Action item: Copy each line below in which the string "Identify" occurs.

(Data extract begins)

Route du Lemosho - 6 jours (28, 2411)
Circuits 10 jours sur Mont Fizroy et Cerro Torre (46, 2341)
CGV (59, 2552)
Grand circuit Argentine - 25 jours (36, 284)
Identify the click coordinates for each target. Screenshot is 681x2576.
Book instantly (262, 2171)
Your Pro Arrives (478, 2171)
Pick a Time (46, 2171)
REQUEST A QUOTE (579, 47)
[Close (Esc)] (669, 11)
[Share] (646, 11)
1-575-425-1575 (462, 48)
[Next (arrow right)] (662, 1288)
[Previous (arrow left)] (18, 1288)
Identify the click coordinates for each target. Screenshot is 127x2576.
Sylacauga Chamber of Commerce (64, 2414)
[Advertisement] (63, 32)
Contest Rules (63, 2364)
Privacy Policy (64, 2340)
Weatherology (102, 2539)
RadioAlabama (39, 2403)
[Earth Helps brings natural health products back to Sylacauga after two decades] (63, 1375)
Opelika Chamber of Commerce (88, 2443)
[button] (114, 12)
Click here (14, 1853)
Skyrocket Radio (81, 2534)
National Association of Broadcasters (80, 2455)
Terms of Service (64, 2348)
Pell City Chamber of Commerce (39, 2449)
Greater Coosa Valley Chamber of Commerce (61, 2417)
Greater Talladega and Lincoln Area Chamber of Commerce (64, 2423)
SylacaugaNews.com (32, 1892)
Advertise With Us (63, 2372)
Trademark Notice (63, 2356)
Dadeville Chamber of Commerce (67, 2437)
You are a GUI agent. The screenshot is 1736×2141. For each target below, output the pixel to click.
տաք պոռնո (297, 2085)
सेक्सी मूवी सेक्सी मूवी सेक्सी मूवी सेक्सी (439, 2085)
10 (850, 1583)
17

(Data extract ends)

Exercise response:
Identify the click coordinates for each target. Screenshot is 681x2576.
Identify the click coordinates for each target. Screenshot is 127x2576.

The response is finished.